[What you have to do]
Report how many lines of the material contain the string "Given". Add nothing beyond the number.
··· Data to examine
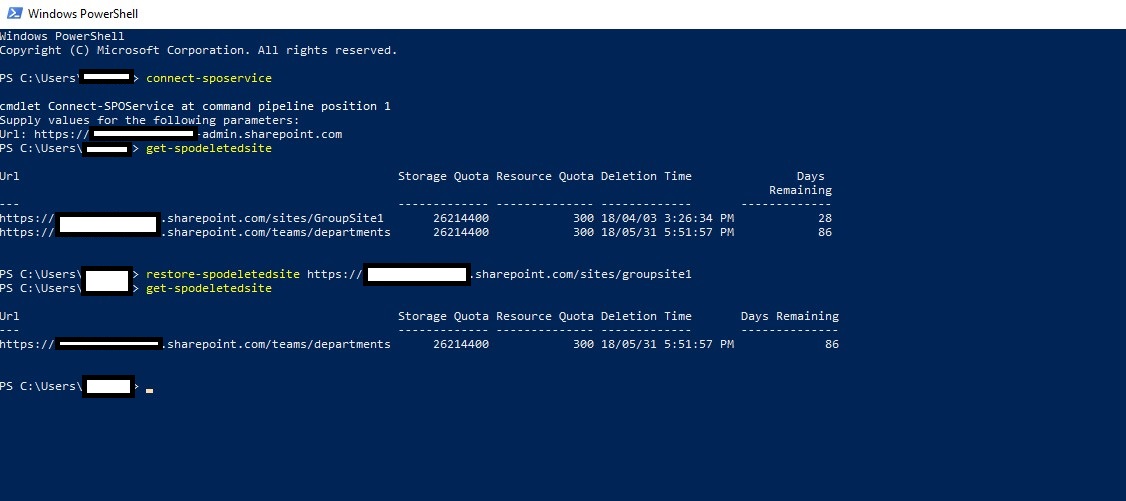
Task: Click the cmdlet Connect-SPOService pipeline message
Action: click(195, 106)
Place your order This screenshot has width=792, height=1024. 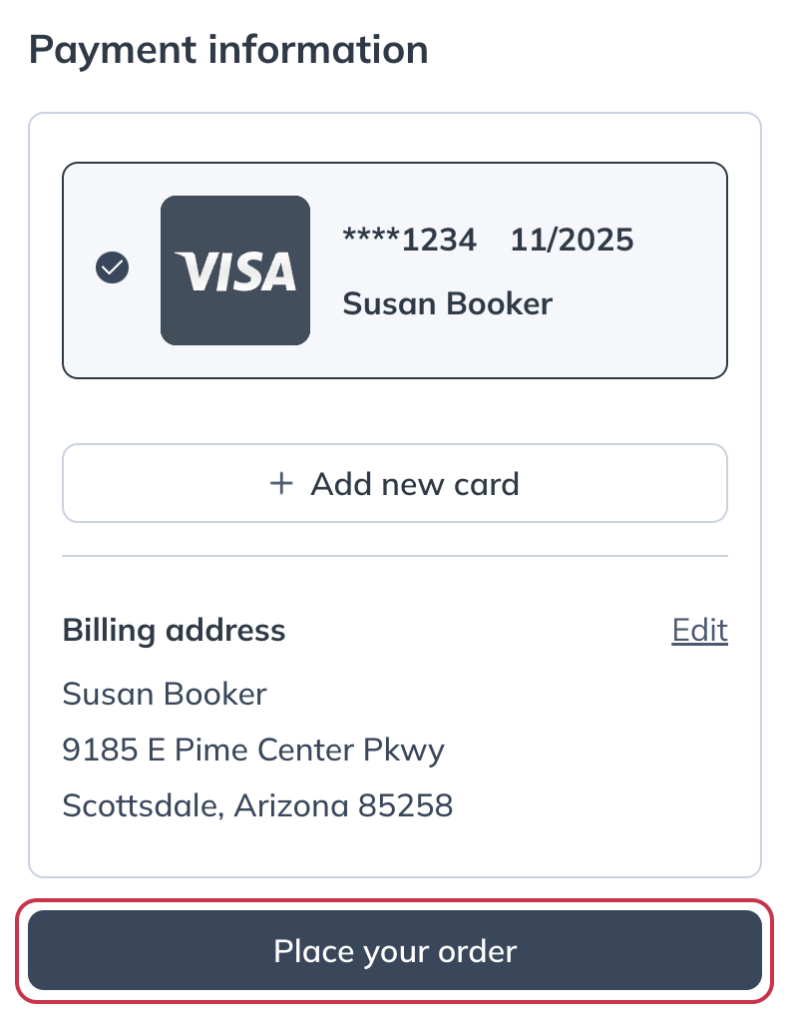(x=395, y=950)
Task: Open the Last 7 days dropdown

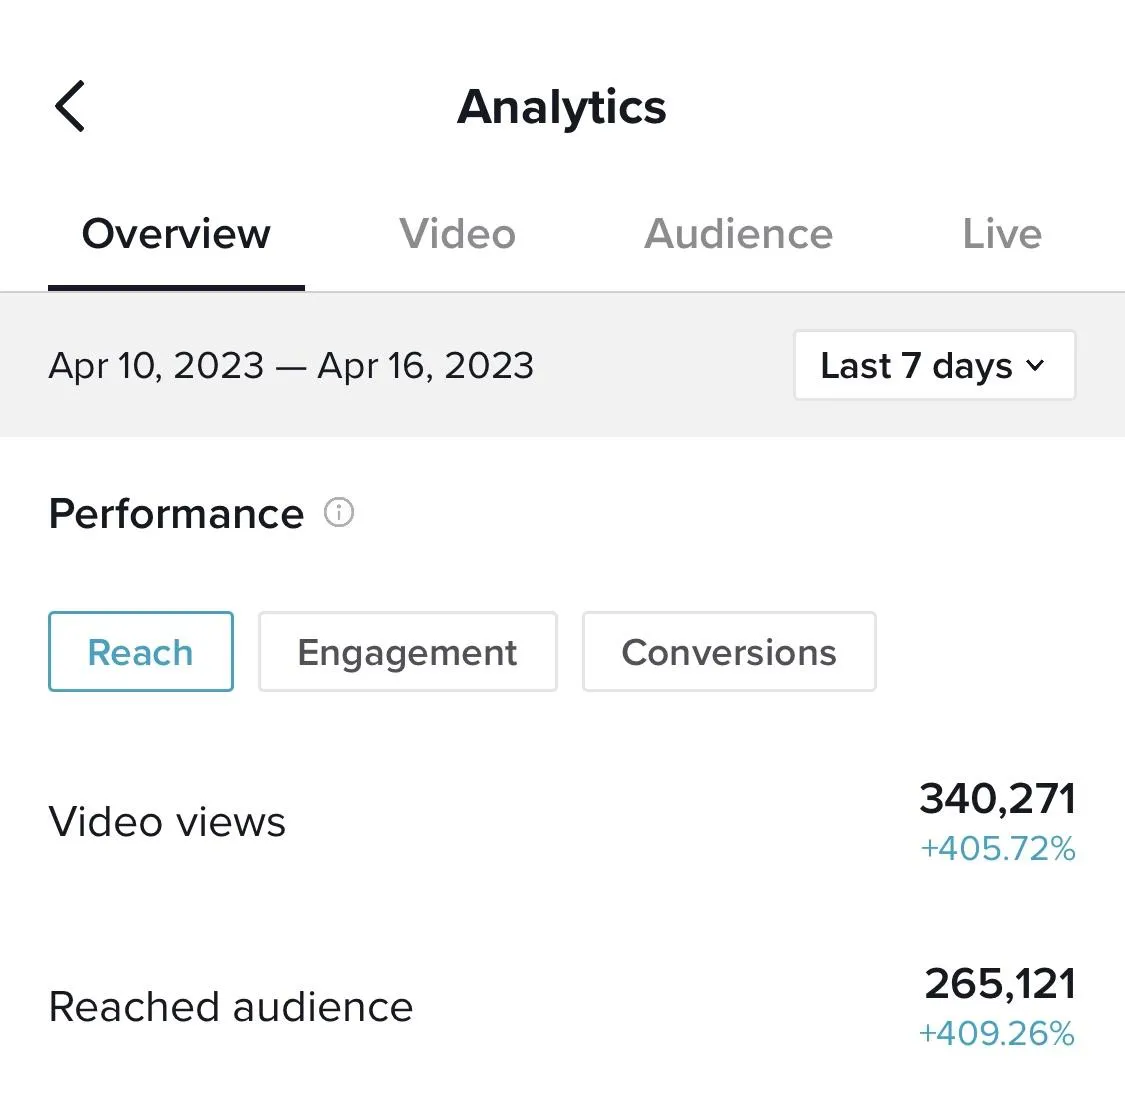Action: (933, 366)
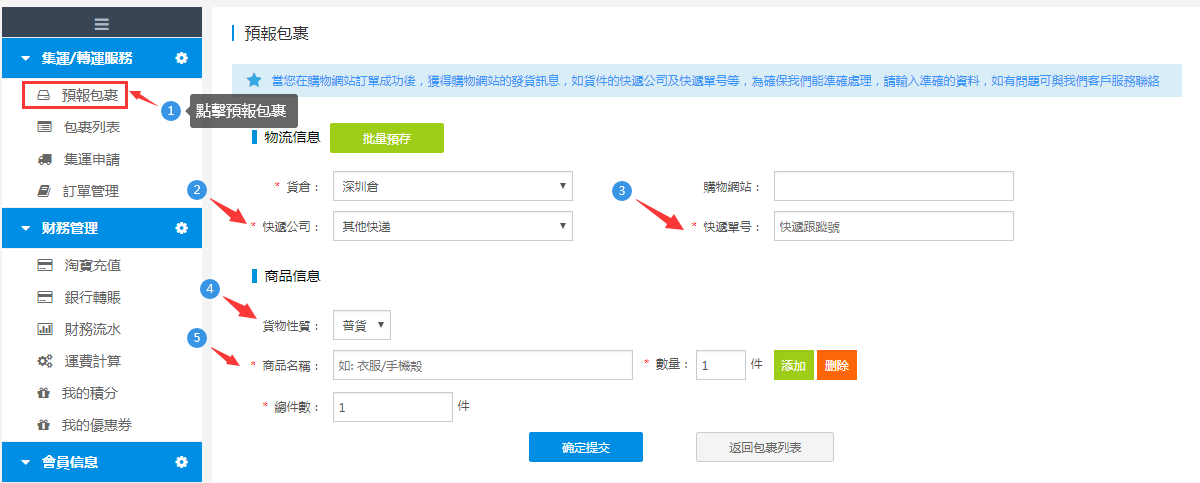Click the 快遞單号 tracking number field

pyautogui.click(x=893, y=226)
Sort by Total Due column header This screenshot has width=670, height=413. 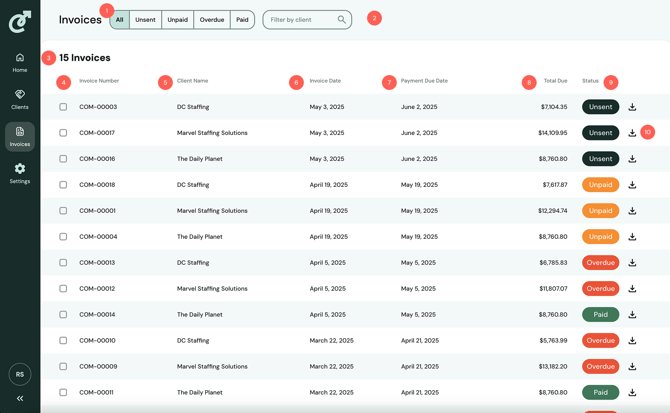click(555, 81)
······
··· Data to examine
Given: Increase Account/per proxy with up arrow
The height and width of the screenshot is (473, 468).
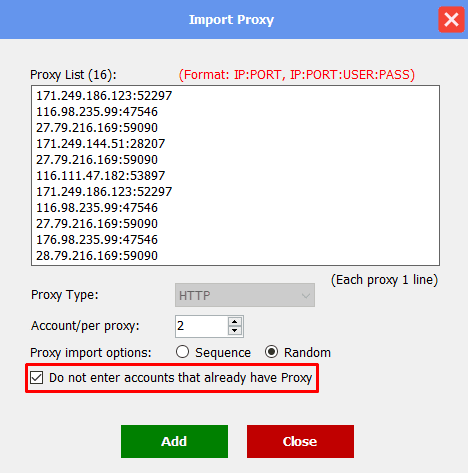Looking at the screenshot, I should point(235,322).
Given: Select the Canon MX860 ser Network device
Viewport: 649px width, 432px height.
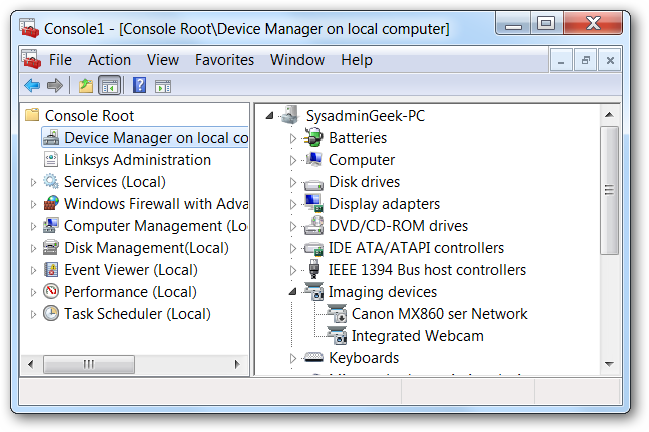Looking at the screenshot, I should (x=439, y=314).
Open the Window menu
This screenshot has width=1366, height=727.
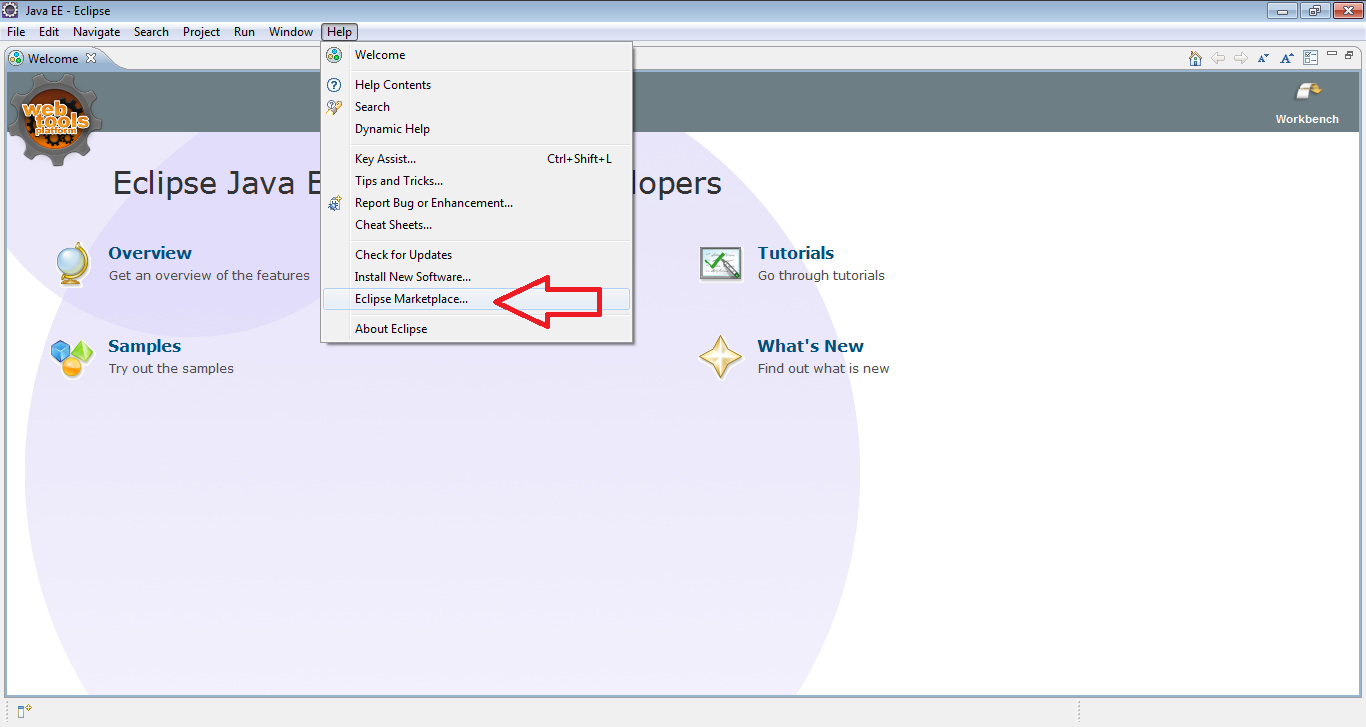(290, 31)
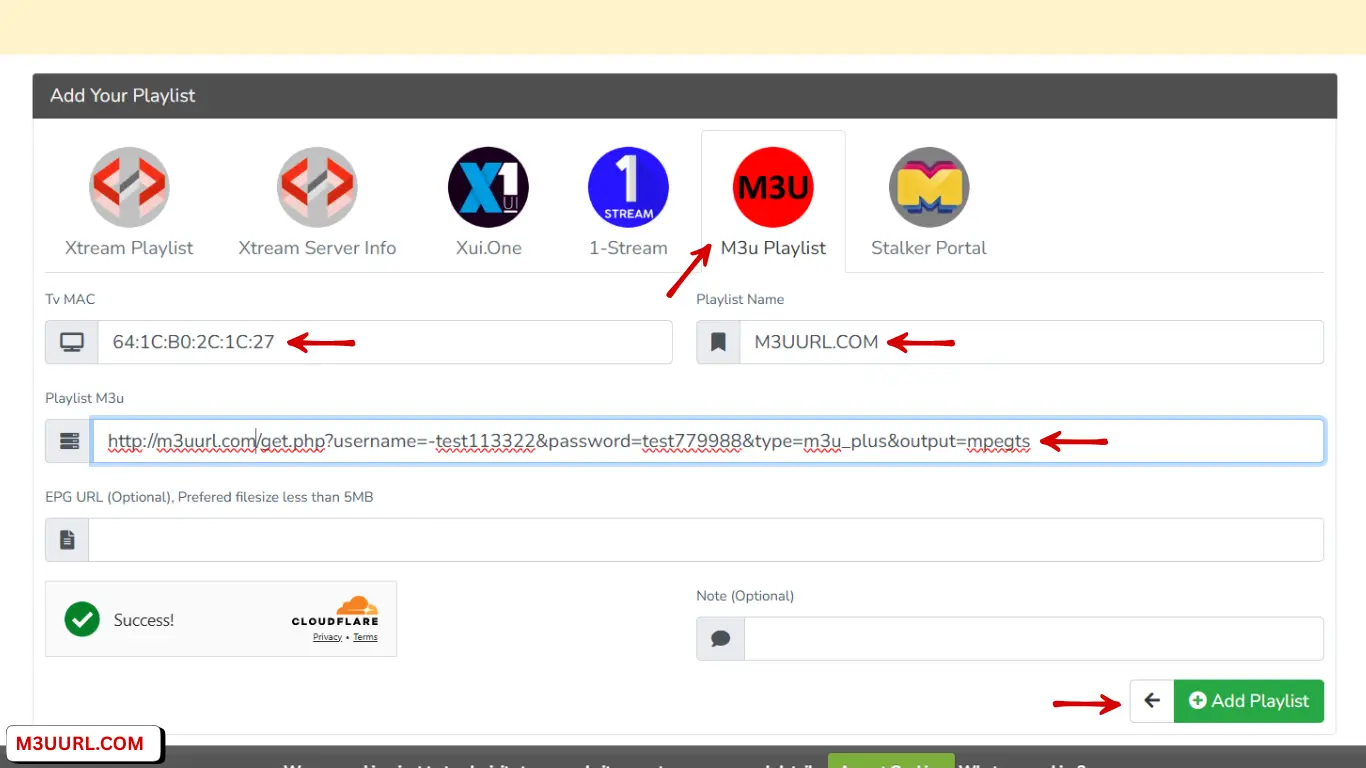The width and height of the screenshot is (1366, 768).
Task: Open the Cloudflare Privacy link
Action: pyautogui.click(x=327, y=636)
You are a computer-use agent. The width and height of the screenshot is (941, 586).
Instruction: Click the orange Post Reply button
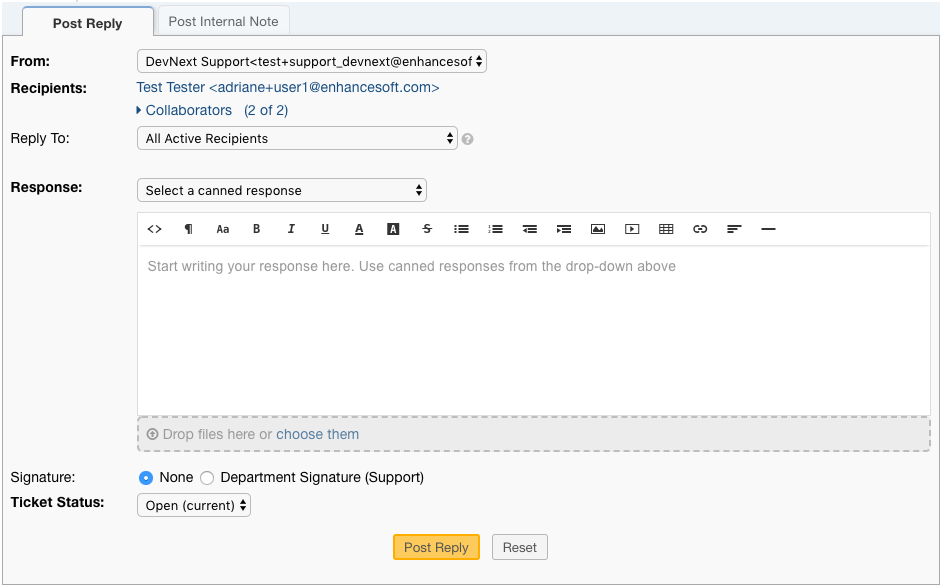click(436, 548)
······
··· Data to examine
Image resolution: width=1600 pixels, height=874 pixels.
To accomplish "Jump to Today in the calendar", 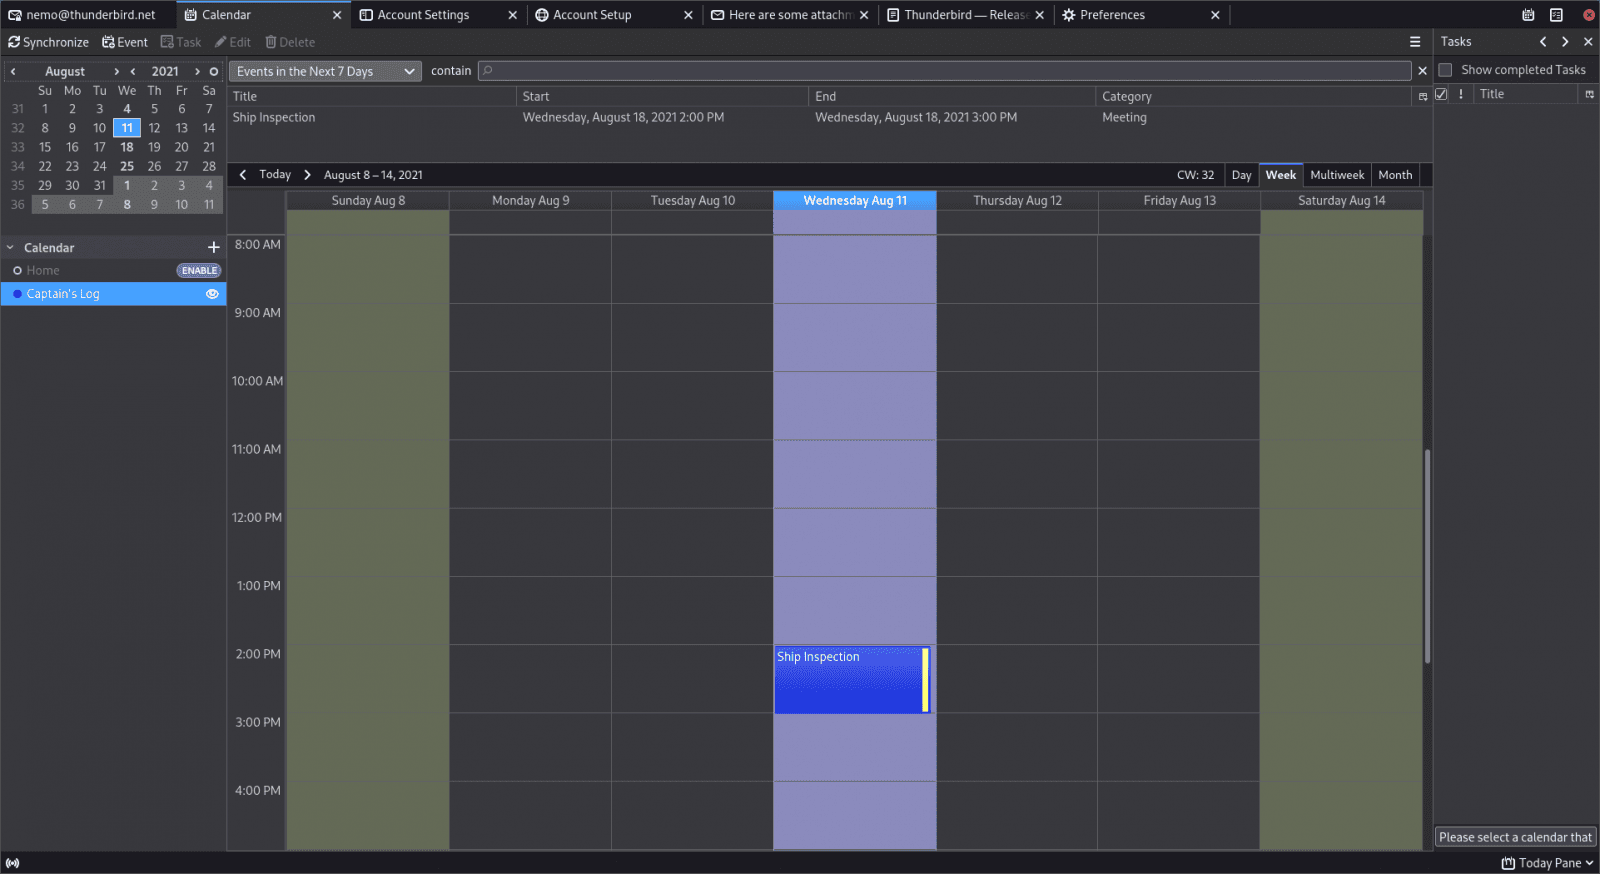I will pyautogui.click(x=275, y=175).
······
[Written response]
2